Rollstuhl und High Heels
Doch warum überhaupt das neue Gesetz und warum wird derart gewaltiges Geschütz aufgefahren? Die Anzahl der Missbräuche kann kaum der Grund dafür sein. So belegen offizielle Zahlen, dass es sich beim Missbrauch um ein äusserst rares Phänomen handelt: Bei rund 220 000 Rentenbezüger-Innen konnte die IV im Jahr 2016 bei 650 Personen einen Missbrauch feststellen, das entspricht gerade einmal drei Promille (!) der Gesamtzahl. Weiter sagen die Zahlen, dass jede dritte Überwachung von IV-BezügerInnen unbegründet war.

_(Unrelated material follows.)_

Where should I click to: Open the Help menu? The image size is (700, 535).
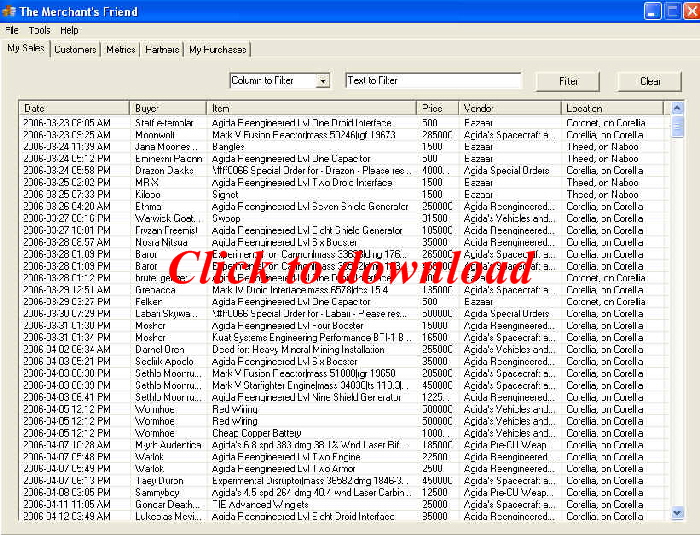(x=69, y=31)
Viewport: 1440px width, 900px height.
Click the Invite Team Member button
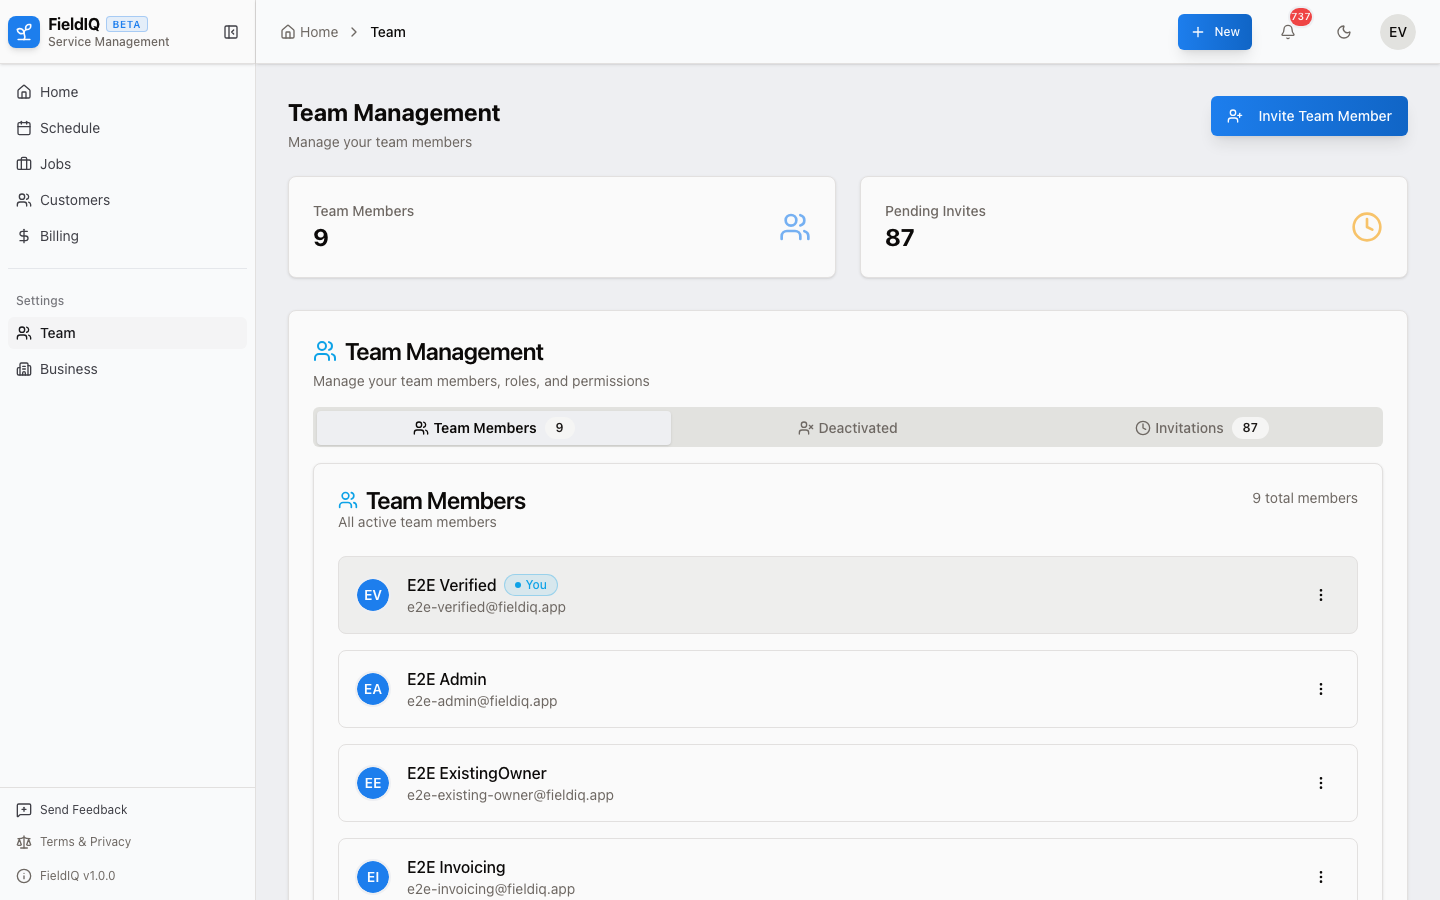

Von Bedeutung ist vielmehr Folgendes: Der Einsatz von SozialdedektivInnen ist bekanntlich nicht neu und war bereits Praxis im Lande der Eidgenossen. Doch dann kam der Europäische Gerichtshof für Menschenrechte (EGMR) in seinem Urteil vom 18. Oktober 2016 zum Schluss, dass der Schweiz eine «klare gesetzliche Grundlage» für die Observationen fehle. Als Folge davon mussten die Versicherungen ihre SozialdedektivInnen zurückpfeifen, was ihnen gar nicht passte, und ihre Lobby begann ihre gewaltige Maschinerie in Gang zu setzen. Dazu gehört auch die bürgerliche Presse, die Einzelfälle von Missbräuche zu nationalen Dramen hochspielte, mit denen jetzt das Gesetz «gerechtfertigt» wird. Bestes Beispiel dafür ist die CVP-Nationalrätin Ruth Humbel aus dem Kanton Aargau. Stark ihres christlichen Glaubens sagte sie in der Ratsdebatte: «Am Hearing in der Kommission wurden uns unglaubliche Bilder gezeigt im Vergleich von medizinischem Befund und tatsächlichem Gesundheitszustand: Ein Mann, scheinbar auf einen Rollstuhl angewiesen, wurde wacker zupackend auf dem Bau gefilmt. Eine Frau konnte offiziell kaum gehen und stöckelte dann auf den Überwachungsbildern mit High Heels davon.» Die Versicherungslobby hat ganze Arbeit geleistet: Selten bis gar nie wurde in der Schweiz so rasch die nötige Stimmung in der Bevölkerung geschaffen und ein Gesetz so schnell durch das Parlament gepeitscht.

Auf in den Kampf!
Auf Rollstuhl und High Heels wird jetzt mit Kanonen geschossen. So geschieht genau das, was Dimitri Rougy auf Anfrage des vorwärts festhält: «Während das Parlament gegen unten tritt, lässt es die Grossen laufen. Die Halsabschneider, die in der Schweiz Milliarden von Franken an Steuern hinterziehen, haben kaum etwas zu fürchten. Wo das grosse Geld liegt, schaut das Parlament weg. Den Kleinen nimmt es noch die letzten Rappen weg.» Der Kampf gegen das neue Gesetz wird nicht einfach werden. Rougy: «Ich gehe davon aus, dass die SVP mit einer rassistischen und menschenfeindlichen Kampagne auffahren wird. Wir werden uns dagegen rüsten müssen. Und das tun wir bereits. Wir sind über 12 000 Menschen, die für den Rechtsstaat und unsere Grundrechte kämpfen werden. Und diesen Kampf wollen wir gewinnen!». Auf in den Kampf!